Substitute Teacher James Edwards Past is the Reason He Shares His Well-known Saying

Edwards+writes+an+inspirational+quote+on+the+dry+erase+board.+When+class+started%2C+he+has+the+whole+class+repeat+it+after+him.+

Credit to Kaitlyn Snyder

Edwards writes an inspirational quote on the dry erase board. When class started, he has the whole class repeat it after him.

By Anna Lindquist, Copy Editor

I’m quick! I’m sharp! I’m bright! I’m smart! I’m rich and good looking and a major blessing!

— James Edwards

James Edwards stands outside the door of a classroom, as he does every time he substitutes for a teacher. His palm is outstretched, and he shakes every student’s hand, asking for a name. Students call him the ‘Handshake Sub’ and smile as they walk into the class.

The saying is penned in red on the whiteboard, his neat handwriting visible from every seat. When every student is at a desk, he asks them to repeat it back to him.

“I’m quick! I’m sharp! I’m bright! I’m smart!
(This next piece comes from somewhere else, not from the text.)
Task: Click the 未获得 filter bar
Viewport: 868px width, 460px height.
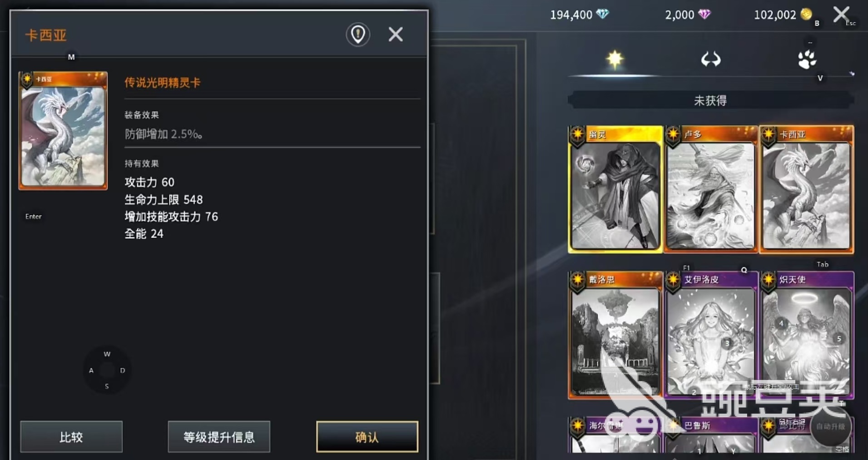Action: tap(711, 100)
I’m rich and good looking and a major blessing!”

“I have this feeling that I want to reach kids with this,” Edwards says. “I’ve had numerous chances to work full-time somewhere, but I’d rather do this.”

He can remember back to one moment in 1949. One moment that specifically influences why he prints those words on the board of every classroom he substitutes for.

Edwards sits in a classroom at Greenbriar Elementary School in Northbrook, IL. Wooden chairs are in rows in front of a black chalkboard with writing scrawled along the surface, the classroom looking like one out of “A Christmas Story.”

“You’re stupid,” someone says.

After one student says it, others follow suit. The kids around him repeat the phrase throughout his time in school, and it doesn’t take long for him to start believing it.

“I was buying the lie somebody had told me way back when,” Edward says.

A few years pass and “stupid” becomes his trademark. He plays to the old insult by being goofy and pretending not to care. In sixth grade, the school attempts to fail him, but with his father on the school board, they can’t. They decide to give him time to redo his tests and quizzes for two weeks over the summer with no air conditioning. He spends most of it longing to be with his friends, at the pool or on vacation. He’s 15, and his report card comes out, Ds covering the sheet. The only classes he excels in are band and gym, but he does poorly in every other class at Glenbrook High School. It doesn’t bother him.

“A single thing that my mom told me monthly, I never listened, but she said, ‘Jimmy, you better start getting better grades or you’ll end up digging ditches or in the army,’” Edwards says. “She said that over and over and over.”

It isn’t until his last semester of his senior year in Algebra II with Ms. Burgmann that he questions what people have been saying to him for years.

He bonds with his teacher, enough so that Edwards and the rest of the class challenge her and her bowling team to a tournament. Edwards and his team win by one pin. That class makes him realize he isn’t stupid.

By the end of the year, he has a B. It’s his first one in a core class.

“That second semester of my senior year when I found out I wasn’t stupid, I looked to my mom and said ‘Mom, you know, if I don’t get going here, I’m going to end up digging ditches or in the army and she said ‘Really? How about that?’,” Edwards says. “She told me that later. Eventually, it wears through your thick skull.”

Graduation passes, and Edwards is amazed that he has been accepted into Kendall College in Evanston, IL after graduating in the lowest quarter of his class. After years of believing he wasn’t smart enough, he is determined to do well in his postsecondary education.

Later in college, a professor named Keith Moore makes his students repeat a phrase, one with the purpose of raising students’ morales. The saying soon spreads across campus, eventually to Edwards. It resonates with him, and he decides to write it down.

I’m quick! I’m sharp! I’m bright! I’m smart! I’m rich and good looking and a major blessing!

After graduating from college, getting his master’s and working as a choir teacher from 1965-1979, he works as a salesman until 2004. After 2004, he becomes the substitute teacher that students at FHN knows him as.

“He makes sure that everyone is recognized, and he appreciates everyone for being who they are,” junior Riley Lawson says. “He is hands-down one of the best people here.”

Edwards hopes that, with this saying, he can positively influence the kids he sees every day. He wants them to think better of themselves so they can do better as a result, unlike how he was in his childhood.

“I just think it helps everybody,” Edwards says. “I love seeing all these people. I love the whole bunch of them. I am crazy about the kids. My goal is to have kids feel positive about themselves so they can have a positive life. I just want them to do well.”